As a whole-animal butchery that serves retail customers and restaurants, Primal is a direct link in the food chain. “When the pandemic first hit, we closed everything and we launched a new [online] business within a week,” she said. “It was really important to us to keep giving access to the food that we worked so hard to build up a supply chain for.”

The stores quickly reopened, as they were deemed essential businesses. Home delivery was added.

But Thomason said 18 months of “running a million miles an hour” left her no time to stop and think. Employees needed to be cross-trained. “What started as a dedicated pivot started to feel like constant twists and turns,” she said.

She and her staff “kept showing up every day, even though everyone was secretly scared all the time,” she said. “In the back of everybody’s mind was, ‘could I get COVID?’” Primal’s staff, which is 100% vaccinated, had no reported cases, she said.

“I stuck my head up in July and looked around,” Thomason said. “I was like, ‘wow, we are twisted and bent and tired.’ I just needed to press pause for a second. And that was honestly a really hard decision for me to make. Everyone is counting on you and you have all these balls in the air. But I just really had to step back and look at the big picture and think that for the longevity of Primal, we just really needed to regroup and make a new business plan. Who are we now? And what do we need to be here in the long-term?”

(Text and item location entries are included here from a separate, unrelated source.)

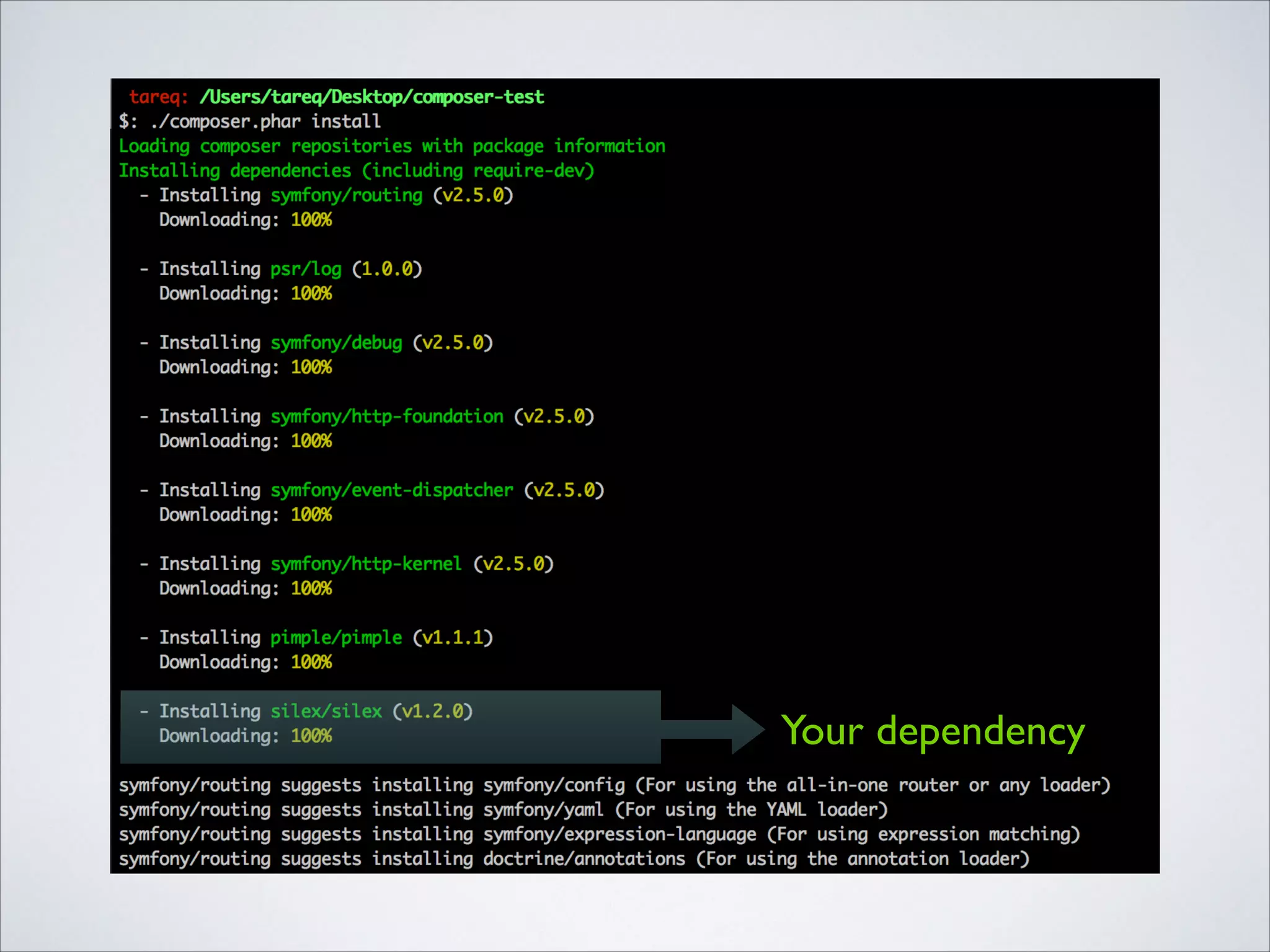This screenshot has height=952, width=1270.
Task: Click the symfony/debug package name
Action: (336, 343)
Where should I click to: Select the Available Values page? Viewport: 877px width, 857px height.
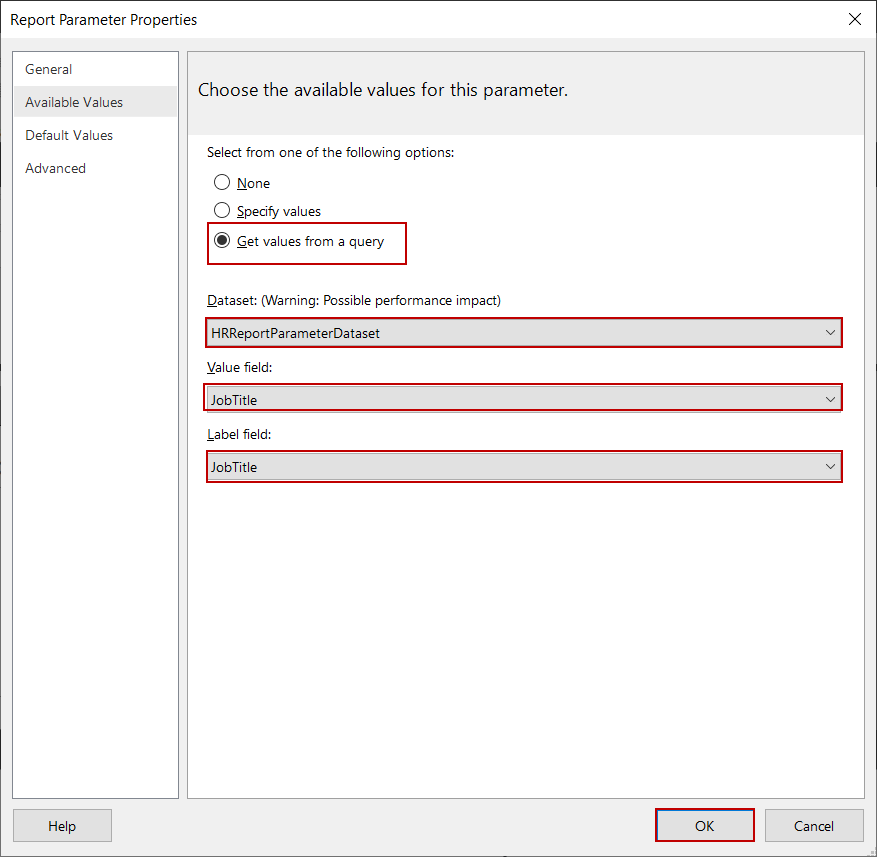coord(74,102)
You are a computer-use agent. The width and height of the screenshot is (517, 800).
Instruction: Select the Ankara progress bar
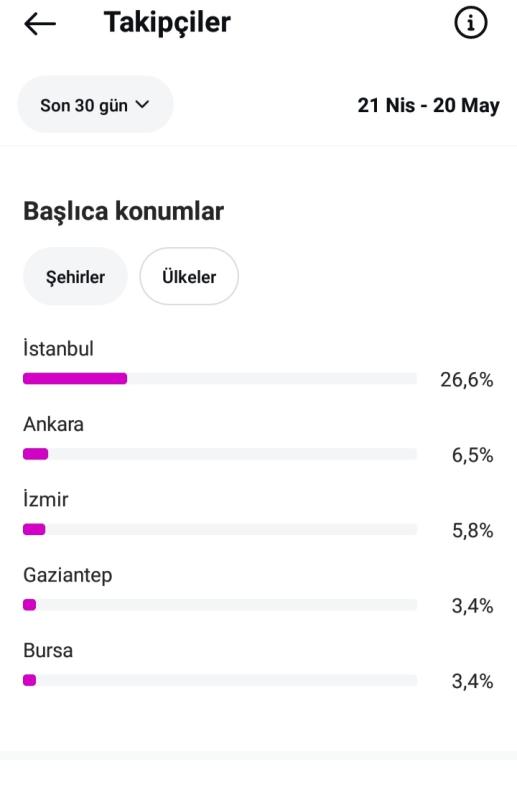coord(220,454)
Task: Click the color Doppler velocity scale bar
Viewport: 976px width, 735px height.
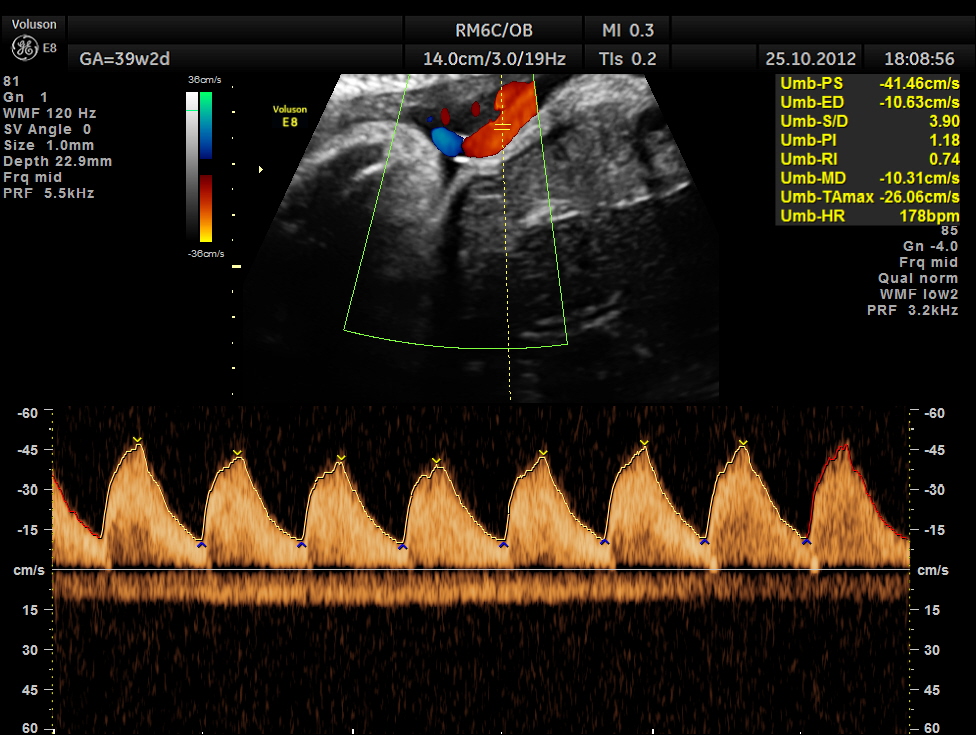Action: (x=206, y=167)
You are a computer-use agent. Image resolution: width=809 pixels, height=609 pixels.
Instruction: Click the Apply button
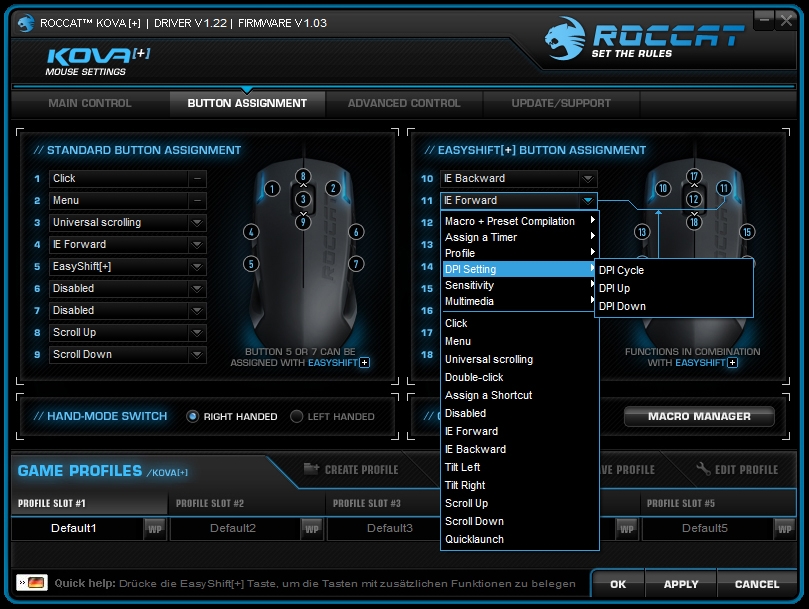[x=681, y=584]
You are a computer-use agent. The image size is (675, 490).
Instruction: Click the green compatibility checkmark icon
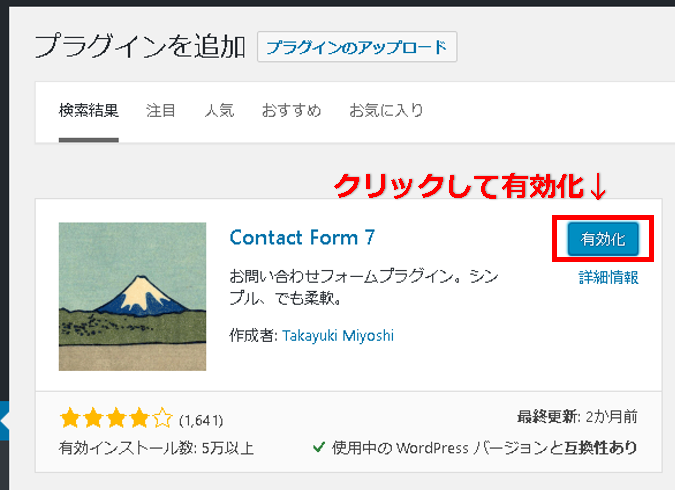pyautogui.click(x=319, y=447)
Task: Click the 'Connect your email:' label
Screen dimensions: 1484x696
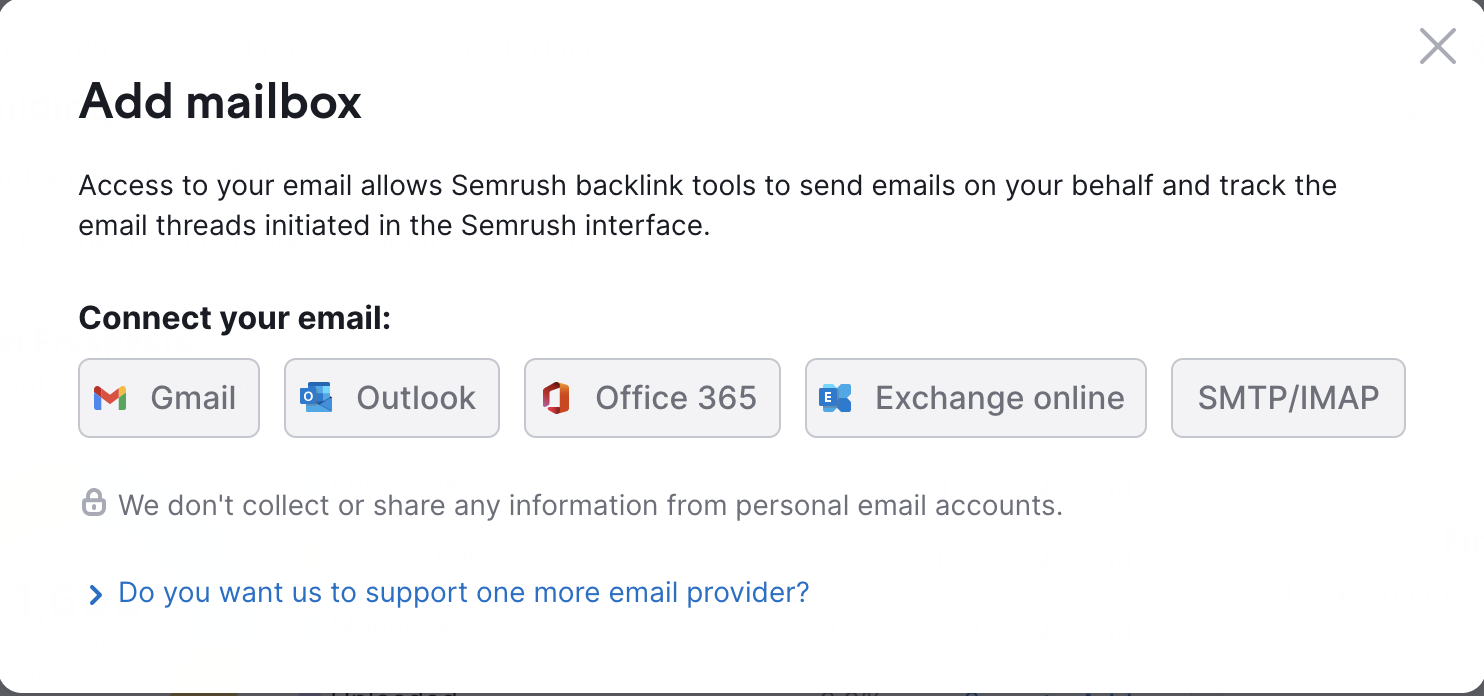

She said she figured that late summer, when other businesses took time off and customers went on vacation, would be the right time to close the stores but still maintain online orders and the subscription service.

“I spent several weeks mapping how to responsibly slow down the train,” Thomason said. She contacted her farmers to put animal orders on hold. “I finally let all the stuff swirling around me settle for a second.” Some employees were furloughed; all but a few are returning, she said.

She and her staff spent last weekend cutting meat for the case at 1531 N. 31st St. in Brewerytown, which is Primal’s headquarters.

“What I’ve been trying to do is slowly, one step at a time, turn everything back on,” she said. “The weird thing for me is that everything’s changed so much and it’s still changing.”

Meanwhile, Thomason said the next milestone would be reopening the store at 1538 E. Passyunk Ave. “I’m going to have that place open as soon as possible,” she said. “There are a lot of people in that neighborhood that count on us, and the holiday season is coming. There’s 400 turkeys on the ground at Gobbler’s Ridge.”